Tempo fa, vi avevamo presentato un rivoluzionario modello di orologio, Atmos 561, alimentato senza bisogno di batterie ma traendo energia dalla variazione di temperatura ambientale. Oggi siamo pronti a presentarvi la sua evoluzione, in stile prettamente Art Deco.

Il nuovo Atmos, disegnato e prodotto dalla stessa azienda, Jaeger-LeCoultre, che ha prodotto il primo modello, è un grande elaborato di artigianato e orologeria: è composto da ben 242 pezzi accuratamente incastonati e in grado di gestire movimenti di elevatissima precisione.

Il funzionamento degli ingranaggi è regolato da un sistema chimico in grado di convertire in energia gli sbalzi di temperatura. Basta infatti la variazione di un grado centigrado per garantire una piena autonomia di ben 48 ore. La variazione di temperatura consente l’espansione e la contrazione di un particolare gas contenuto all’interno di una capsula, che causa a sua volta la produzione di energia cinetica. Come se non bastasse consuma circa 250 volte meno energia di un tradizionale orologio da polso.

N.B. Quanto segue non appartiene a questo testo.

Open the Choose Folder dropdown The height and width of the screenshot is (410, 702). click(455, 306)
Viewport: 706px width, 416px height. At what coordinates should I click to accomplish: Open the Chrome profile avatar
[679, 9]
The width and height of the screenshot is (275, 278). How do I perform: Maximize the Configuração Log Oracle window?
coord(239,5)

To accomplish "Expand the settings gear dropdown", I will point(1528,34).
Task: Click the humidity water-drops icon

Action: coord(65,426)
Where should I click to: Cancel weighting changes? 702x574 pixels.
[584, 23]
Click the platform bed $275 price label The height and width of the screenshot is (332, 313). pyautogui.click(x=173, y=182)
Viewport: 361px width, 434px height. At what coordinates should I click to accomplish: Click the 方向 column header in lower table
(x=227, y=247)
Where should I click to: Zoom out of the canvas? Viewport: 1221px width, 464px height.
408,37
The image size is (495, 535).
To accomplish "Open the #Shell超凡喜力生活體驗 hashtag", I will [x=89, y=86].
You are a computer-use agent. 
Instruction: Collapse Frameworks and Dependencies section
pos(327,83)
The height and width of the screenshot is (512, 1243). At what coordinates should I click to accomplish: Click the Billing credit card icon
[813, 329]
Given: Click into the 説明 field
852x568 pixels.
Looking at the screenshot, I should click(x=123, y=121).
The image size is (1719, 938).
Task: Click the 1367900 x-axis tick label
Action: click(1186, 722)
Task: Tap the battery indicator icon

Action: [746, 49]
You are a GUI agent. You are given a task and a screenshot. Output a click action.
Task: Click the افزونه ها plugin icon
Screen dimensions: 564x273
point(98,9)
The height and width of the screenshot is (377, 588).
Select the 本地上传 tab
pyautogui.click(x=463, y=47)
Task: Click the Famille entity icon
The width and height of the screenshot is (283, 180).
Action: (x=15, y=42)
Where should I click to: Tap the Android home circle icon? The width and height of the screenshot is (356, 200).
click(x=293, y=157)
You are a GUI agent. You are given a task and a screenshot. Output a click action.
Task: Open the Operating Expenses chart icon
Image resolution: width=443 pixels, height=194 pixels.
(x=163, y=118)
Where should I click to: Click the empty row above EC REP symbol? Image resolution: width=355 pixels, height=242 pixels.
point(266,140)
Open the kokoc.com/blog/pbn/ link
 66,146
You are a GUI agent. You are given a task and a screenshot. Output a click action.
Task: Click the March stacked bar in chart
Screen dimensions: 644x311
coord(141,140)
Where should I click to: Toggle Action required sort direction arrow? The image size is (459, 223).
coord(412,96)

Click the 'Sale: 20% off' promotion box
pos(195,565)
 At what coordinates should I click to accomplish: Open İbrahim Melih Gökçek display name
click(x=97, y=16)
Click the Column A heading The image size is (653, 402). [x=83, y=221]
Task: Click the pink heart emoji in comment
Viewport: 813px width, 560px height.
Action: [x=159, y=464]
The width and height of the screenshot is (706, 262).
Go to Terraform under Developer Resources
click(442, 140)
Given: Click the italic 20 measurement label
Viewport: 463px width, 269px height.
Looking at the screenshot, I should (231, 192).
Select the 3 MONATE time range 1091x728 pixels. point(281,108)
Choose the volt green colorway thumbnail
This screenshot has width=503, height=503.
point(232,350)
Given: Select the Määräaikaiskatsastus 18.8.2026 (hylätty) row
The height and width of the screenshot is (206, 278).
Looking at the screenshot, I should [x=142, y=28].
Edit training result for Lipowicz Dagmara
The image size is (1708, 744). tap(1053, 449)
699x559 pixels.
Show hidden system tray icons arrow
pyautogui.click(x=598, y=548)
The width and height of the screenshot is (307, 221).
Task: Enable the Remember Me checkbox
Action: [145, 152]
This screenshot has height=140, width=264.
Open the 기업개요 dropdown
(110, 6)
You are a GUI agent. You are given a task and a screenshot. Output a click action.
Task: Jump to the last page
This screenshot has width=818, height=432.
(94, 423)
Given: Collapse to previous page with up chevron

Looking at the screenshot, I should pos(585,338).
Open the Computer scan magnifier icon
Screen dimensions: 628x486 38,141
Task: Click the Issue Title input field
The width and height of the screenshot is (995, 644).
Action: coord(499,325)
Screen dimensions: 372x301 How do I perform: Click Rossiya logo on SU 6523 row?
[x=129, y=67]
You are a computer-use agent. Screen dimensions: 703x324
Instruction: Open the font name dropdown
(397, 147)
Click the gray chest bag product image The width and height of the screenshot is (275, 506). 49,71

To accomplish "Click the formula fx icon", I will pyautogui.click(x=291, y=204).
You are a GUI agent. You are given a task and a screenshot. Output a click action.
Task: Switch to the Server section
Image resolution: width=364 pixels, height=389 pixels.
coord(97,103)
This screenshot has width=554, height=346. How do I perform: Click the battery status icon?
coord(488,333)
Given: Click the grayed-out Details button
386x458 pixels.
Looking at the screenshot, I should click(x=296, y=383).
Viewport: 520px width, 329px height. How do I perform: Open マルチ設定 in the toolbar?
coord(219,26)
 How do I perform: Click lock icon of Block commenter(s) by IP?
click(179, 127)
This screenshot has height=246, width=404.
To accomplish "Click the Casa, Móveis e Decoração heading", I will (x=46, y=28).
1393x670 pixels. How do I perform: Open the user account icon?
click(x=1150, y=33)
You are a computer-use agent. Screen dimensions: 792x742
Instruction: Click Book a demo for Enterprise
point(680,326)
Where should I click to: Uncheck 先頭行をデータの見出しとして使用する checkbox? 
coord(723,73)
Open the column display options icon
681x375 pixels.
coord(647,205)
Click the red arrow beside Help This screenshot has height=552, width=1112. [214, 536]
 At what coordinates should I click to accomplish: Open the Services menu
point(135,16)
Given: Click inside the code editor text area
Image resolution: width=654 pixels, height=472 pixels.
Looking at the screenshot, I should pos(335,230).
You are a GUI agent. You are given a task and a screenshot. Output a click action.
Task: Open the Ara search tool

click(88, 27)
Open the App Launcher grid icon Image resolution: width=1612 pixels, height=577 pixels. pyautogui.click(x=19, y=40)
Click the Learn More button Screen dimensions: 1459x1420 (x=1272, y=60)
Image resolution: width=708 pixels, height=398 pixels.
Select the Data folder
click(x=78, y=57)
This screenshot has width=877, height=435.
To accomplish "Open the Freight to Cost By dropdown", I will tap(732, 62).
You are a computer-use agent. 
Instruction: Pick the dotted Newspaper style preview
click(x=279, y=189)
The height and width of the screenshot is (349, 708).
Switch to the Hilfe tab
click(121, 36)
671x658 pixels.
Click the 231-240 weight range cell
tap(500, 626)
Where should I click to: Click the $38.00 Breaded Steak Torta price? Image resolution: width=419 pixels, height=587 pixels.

Lo stile del design è ispirato al modello degli accendini e dei porta sigarette di Dunhill, prodotti e commercializzati negli anni 30 del secolo scorso.

La produzione è rigorosamente limitata a soli 22 pezzi ma, a giudicare dal prezzo, non credo che assisteremo a infinite code nei negozi per poterlo acquistare: costa ben 70,600 dollari.